# Work with wdi data by importing into tables, storing in HDFS and apply Hadoop MapReduce in order to solve queries.

# Query GS data
- Create a hive table (`wdi_gs`) against the gs wdi_2016 data.
- Count number of rows from the wdi_gs table


In [2]:
DROP TABLE IF EXISTS wdi_gs

In [3]:
CREATE EXTERNAL TABLE wdi_gs
(year INTEGER, countryName STRING, countryCode STRING, indicatorName STRING, indicatorCode STRING, indicatorValue FLOAT)
ROW FORMAT DELIMITED FIELDS TERMINATED BY ',' LINES TERMINATED BY '\n'
LOCATION 'gs://jarvis_data_eng_shadab/datasets/wdi_2016'
TBLPROPERTIES ("skip.header.line.count"="1")

In [4]:
-- show table meta data
DESCRIBE FORMATTED  wdi_gs

In [5]:
-- Count countries
SELECT count(countryName) as count FROM wdi_gs

Clear caches.

In [7]:
%sh

cd ~
hdfs dfs -get hdfs:///user/sshaikh/hive/wdi/wdi_csv_text .
cd wdi_csv_text

du -ch .

echo 3 | sudo tee /proc/sys/vm/drop_caches
date +%s && cat * | wc && date +%s

### Parsing data

Show distinct indicatorCodes to understand how the column was parsed.

In [10]:
SELECT distinct(indicatorcode)
FROM wdi_csv_text
ORDER BY indicatorcode
LIMIT 20

In [11]:
SELECT * 
FROM wdi_csv_text
LIMIT 10

Due to the fact that we are delimiting columns by commas the indicator name is spilling over to the indicatorcode value.

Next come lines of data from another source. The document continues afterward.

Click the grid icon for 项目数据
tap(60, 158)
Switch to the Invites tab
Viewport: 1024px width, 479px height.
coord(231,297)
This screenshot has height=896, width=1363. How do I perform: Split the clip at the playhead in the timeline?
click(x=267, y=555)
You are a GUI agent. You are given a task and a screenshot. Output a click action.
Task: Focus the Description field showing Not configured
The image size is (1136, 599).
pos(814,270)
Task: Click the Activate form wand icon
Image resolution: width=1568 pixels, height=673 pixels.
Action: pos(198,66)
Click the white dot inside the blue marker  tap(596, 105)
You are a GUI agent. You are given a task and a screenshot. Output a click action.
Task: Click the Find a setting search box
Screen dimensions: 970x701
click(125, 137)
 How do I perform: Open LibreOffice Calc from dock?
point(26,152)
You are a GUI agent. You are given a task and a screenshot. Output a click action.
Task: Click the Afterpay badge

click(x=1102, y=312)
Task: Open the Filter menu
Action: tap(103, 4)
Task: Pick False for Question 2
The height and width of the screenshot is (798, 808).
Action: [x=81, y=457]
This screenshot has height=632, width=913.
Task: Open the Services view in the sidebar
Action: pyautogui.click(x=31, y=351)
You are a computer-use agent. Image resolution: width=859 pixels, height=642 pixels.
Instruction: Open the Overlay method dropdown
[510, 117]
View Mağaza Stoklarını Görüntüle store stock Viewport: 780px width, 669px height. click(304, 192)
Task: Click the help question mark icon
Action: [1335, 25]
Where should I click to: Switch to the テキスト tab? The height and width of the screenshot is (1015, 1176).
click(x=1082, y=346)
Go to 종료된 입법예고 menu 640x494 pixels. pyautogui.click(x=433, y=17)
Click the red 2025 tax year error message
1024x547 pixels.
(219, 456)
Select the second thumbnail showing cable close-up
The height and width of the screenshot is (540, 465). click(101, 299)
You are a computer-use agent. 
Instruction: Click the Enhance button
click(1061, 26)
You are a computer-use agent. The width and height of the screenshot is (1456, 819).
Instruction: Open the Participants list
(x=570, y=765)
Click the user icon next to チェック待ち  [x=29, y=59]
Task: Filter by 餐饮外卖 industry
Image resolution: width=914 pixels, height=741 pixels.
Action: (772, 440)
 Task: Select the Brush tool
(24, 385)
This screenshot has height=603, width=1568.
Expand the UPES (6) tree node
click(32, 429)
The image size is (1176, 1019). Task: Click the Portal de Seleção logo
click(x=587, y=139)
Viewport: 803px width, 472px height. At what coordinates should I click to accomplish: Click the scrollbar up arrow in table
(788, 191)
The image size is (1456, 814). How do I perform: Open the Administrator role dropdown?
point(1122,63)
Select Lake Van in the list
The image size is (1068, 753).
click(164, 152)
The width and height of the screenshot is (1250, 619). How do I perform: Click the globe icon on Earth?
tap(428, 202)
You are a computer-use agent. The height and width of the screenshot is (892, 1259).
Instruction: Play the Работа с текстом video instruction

In order to see this parsing issue another table will be created `wdi_gs_debg` without any SerDe parsing.

In [13]:
DROP TABLE IF EXISTS wdi_gs_debug;

In [14]:
CREATE EXTERNAL TABLE wdi_gs_debug (fullLine STRING)
LOCATION 'gs://jarvis_data_eng_shadab/datasets/wdi_2016'
TBLPROPERTIES ("skip.header.line.count"="1");


In [15]:
SELECT fullLine FROM wdi_gs_debug
WHERE fullLine like "%\(\% of urban population\)\"%"
LIMIT 100

 
The query above shows that Indicator name is being parsed as indicator code because of the SerDe delimiter looking for commas. Let's apply OpenCSVSerde which better parses the columns.

In [17]:
DROP TABLE IF EXISTS wdi_opencsv_gs;


In [18]:
CREATE EXTERNAL TABLE wdi_opencsv_gs
(year INTEGER, countryName STRING, countryCode STRING, indicatorName STRING, indicatorCode STRING, indicatorValue FLOAT)
ROW FORMAT SERDE 'org.apache.hadoop.hive.serde2.OpenCSVSerde'
WITH SERDEPROPERTIES (
   "separatorChar" = ","
)  
STORED AS TEXTFILE
LOCATION 'gs://jarvis_data_eng_shadab/datasets/wdi_2016'
TBLPROPERTIES ("skip.header.line.count"="1");

In [19]:
DROP TABLE IF EXISTS wdi_opencsv_text;

In [20]:
CREATE EXTERNAL TABLE wdi_opencsv_text
(year INTEGER, countryName STRING, countryCode STRING, indicatorName STRING, indicatorCode STRING, indicatorValue FLOAT)
ROW FORMAT SERDE 'org.apache.hadoop.hive.serde2.OpenCSVSerde'
WITH SERDEPROPERTIES (
   "separatorChar" = ","
)  
STORED AS TEXTFILE
LOCATION 'hdfs:///user/sshaikh/hive/wdi/wdi_opencsv_text';

In [21]:
INSERT OVERWRITE TABLE wdi_opencsv_text
SELECT * FROM wdi_opencsv_gs

 
### Verify parsing

In [23]:
SELECT distinct(indicatorcode)
FROM wdi_opencsv_text
ORDER BY indicatorcode
LIMIT 20;


 
### Comparing execution times

In [25]:
SELECT count(countryName) FROM wdi_opencsv_text

In [26]:
SELECT count(countryName) FROM wdi_csv_text

 

The query against wdi_csv_text performs much faster than against wdi_opencsv_test because it is simply using SerDe and a basic comma delimitation. wdi_opencsv uses OpenCSVSerde which parses the indicator codes properly but also requires more computational overhead for its parsing mechanisms.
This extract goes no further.